Momentarily, they were alerted by the arrival of two persons at the Café door. Kirvov immediately recognized them as the young waitress and the bartender. The waitress unlocked the front door to let them in. Kirvov shook his head. "Employees," he said.
For a brief time, Emily continued to watch the Café entrance. "You're the only one who has seen Evelyn Hoffmann," she reminded Kirvov. "Neither Tovah nor I have any idea of what she really looks like. So we're depending on you, Nicholas."
"Trust me," Kirvov said. "I will be on the alert. This is an important matter to me, too."
After turning on the car radio, at low volume, to a music station to divert Emily and Tovah, Kirvov devoted his entire attention to gazing through the car window at the entrance of the Café Wolf.
An hour and a half passed, and Kirvov saw no one resembling their quarry leaving the Café Wolf, although four patrons were seen to enter. At the two-hour mark, all four customers had departed separately and been accounted for.
Emily began fretting about how Rex Foster was doing at the excavation site, where the digging into the mound was to have begun, yet she refused to leave to join Foster.
"I want to see this Evelyn Hoffmann," Emily stated with determination.
Restlessly she picked through her purse, intending to apply fresh lipstick. Suddenly, Kirvov spoke up. "You want to see Evelyn Hoffmann? You can see her now. Look. "
Emily bolted upright, and, leaned against Kirvov to stare out the window. In the rear, Tovah was also staring out her window.
They could all make out the impressive brown-haired woman, perhaps five feet six, slender, posture erect, moving with a healthy stride, neatly attired in a powder-blue suit, crossing the street to the concrete island that was Askanischer Platz.
"Evelyn Hoffmann," Kirvov whispered. "I guess she's going to the bus stop on Schöneberger Strasse." She had disappeared from sight now, and Kirvov quickly opened the car door and stepped out. "Let me make sure," he called back.
He strolled up the street to Askanischer Platz, casually looked off to his right, and then busied himself lighting a cigarette. A yellow double-decker appeared and headed for the bus stop. Kirvov dropped his cigarette, ground it out with his shoe, and took a few steps toward Schöneberger Strasse.
Briefly out of view of the women in the car, he almost instantly reappeared and came swiftly back to them. He jumped into the driver's seat, turning on the ignition. "She's on the bus, all right," he announced, backing up. "We're going to tag along behind her."
Kirvov began reversing the general route he had taken in pursuit of bus 29 yesterday. He stayed behind it, braking when it stopped to release passengers, and resuming his pursuit each time the bus moved again. When they attained the Kurfûrstendamm, Kirvov fell back slightly, allowing two other autos to slide in between him and the bus.

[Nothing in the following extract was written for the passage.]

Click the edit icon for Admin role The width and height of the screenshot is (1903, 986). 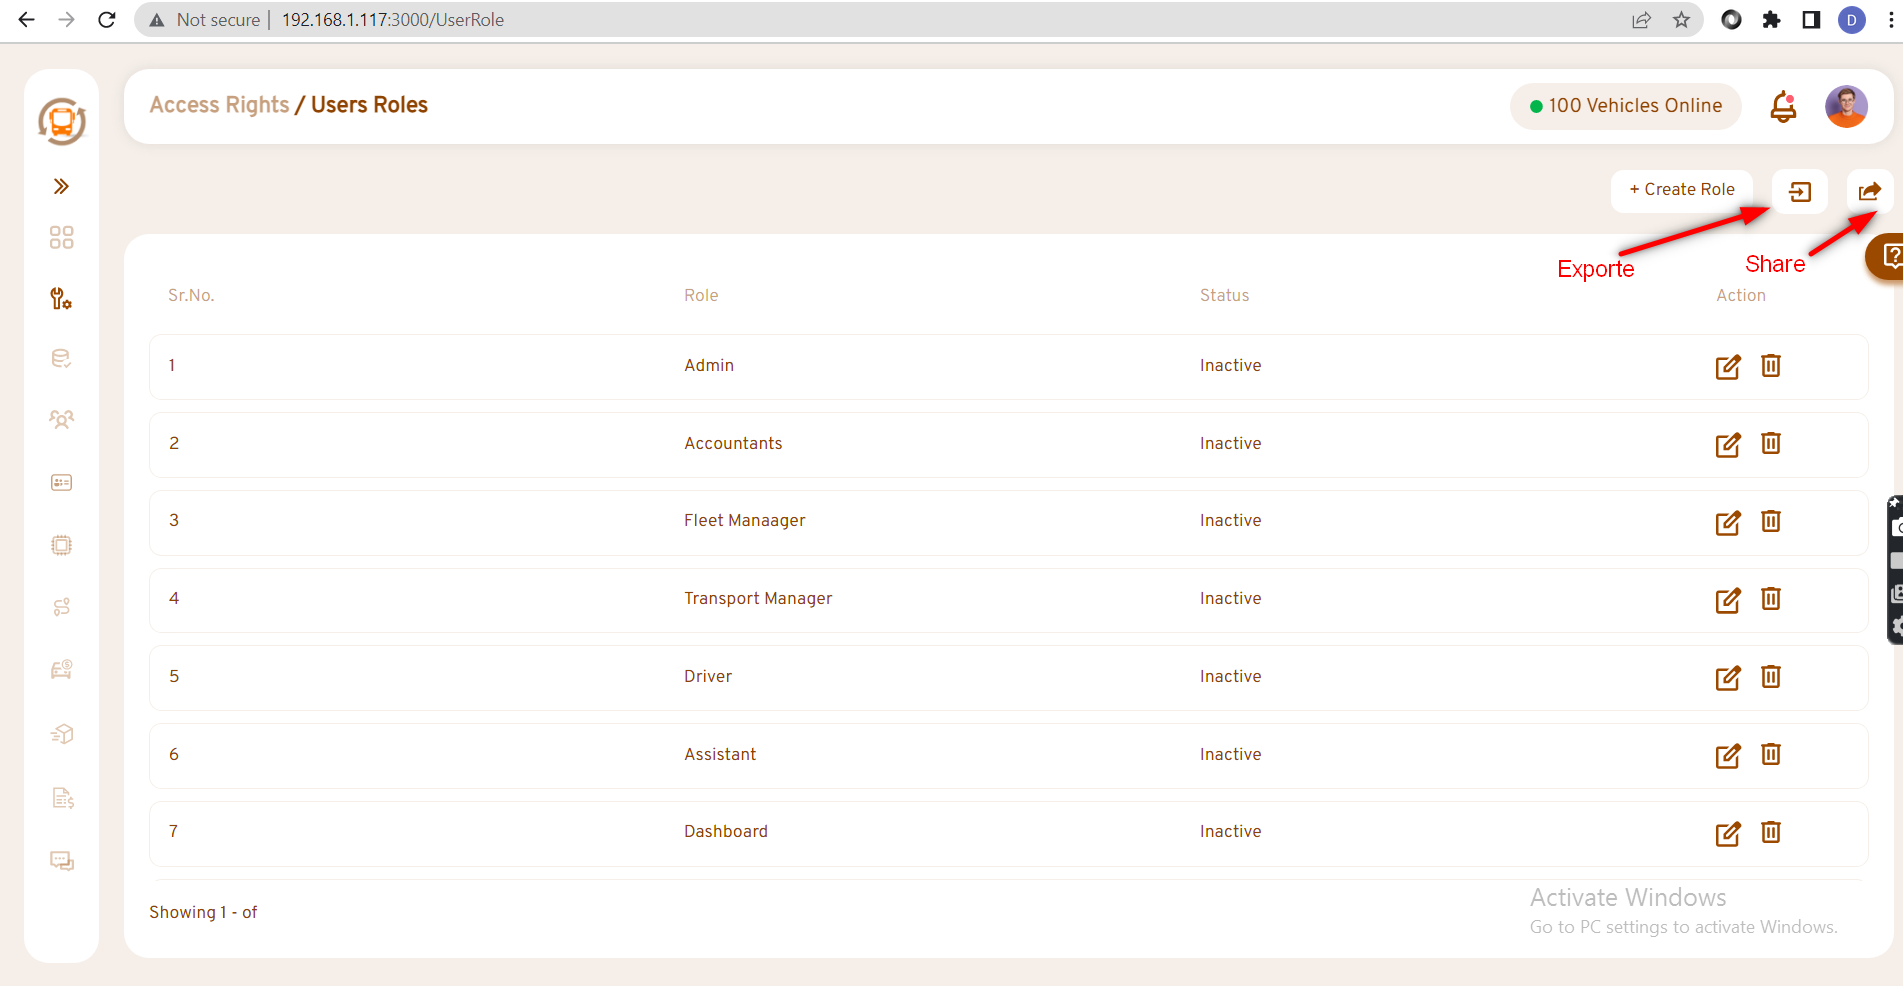pos(1727,367)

After a short ride up the crowded thoroughfare, Kirvov spoke once more. "She'll get off at the next corner, if she's going where I think she is going."

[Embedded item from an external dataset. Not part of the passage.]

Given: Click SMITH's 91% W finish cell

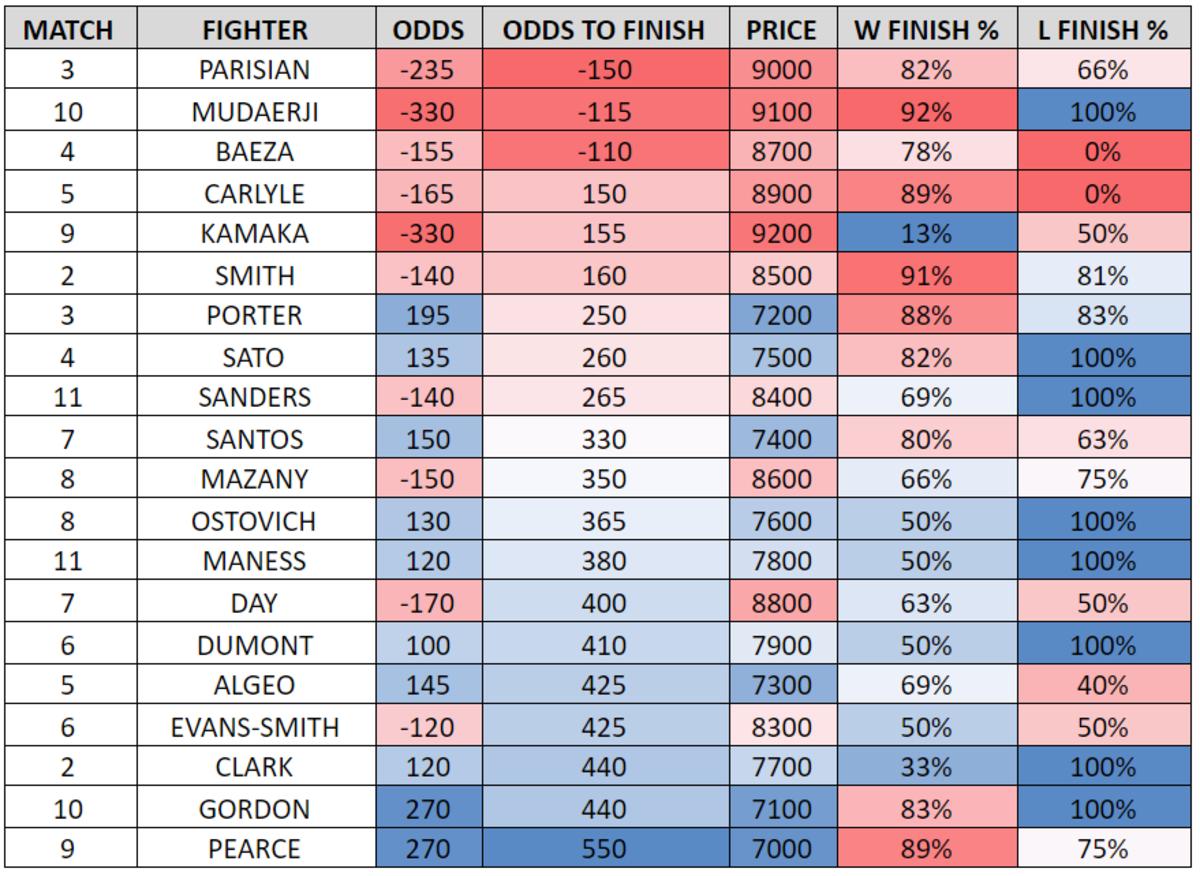Looking at the screenshot, I should tap(926, 276).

He slowed, double-parking, and narrowed his eyes as the bus stopped once more. A half dozen persons came out of the bus. One of them was Evelyn Hoffmann.
Emily and Tovah watched, quietly fascinated.
Kirvov put the car in gear. "She'll walk up Knesebeckstrasse," Kirvov predicted. "She'll go to the third floor of an apartment building in the middle of the block to see our Klara Fiebig. Let's park and find out whether I'm right."
Hastily parking near Steinplatz, Kirvov stepped out onto the sidewalk and raced back to the corner, peering up Knesebeckstrasse intently. When Emily and Tovah caught up with him, he gestured off. "I was right. I just saw her go into an apartment building. Let me check it out, just to be positive it is the same building. Wait for me here."
Kirvov was gone only a few minutes. When he returned, he nodded with satisfaction.
"The same building," he stated. "She's visiting Klara Fiebig."
"I wonder what's going on there," said Emily.
"We'll find out yet," replied Kirvov. "Let's just hang around here. If it goes as before, she should leave there shortly. Soon as she does, we'll disperse, do some window shopping. Once she's on the Ku'damm, we'll follow her at a safe distance."
"Do you know where she'll be going?" Tovah asked. "I have an idea," said Kirvov. "I can't be sure, but let's wait and see."
The tiresome wait, heightened only by their expectations, lasted almost forty minutes.
"I can see her again," Kirvov stated abruptly. "Let's separate. Let's give her a quarter of a block start on us, and then follow her."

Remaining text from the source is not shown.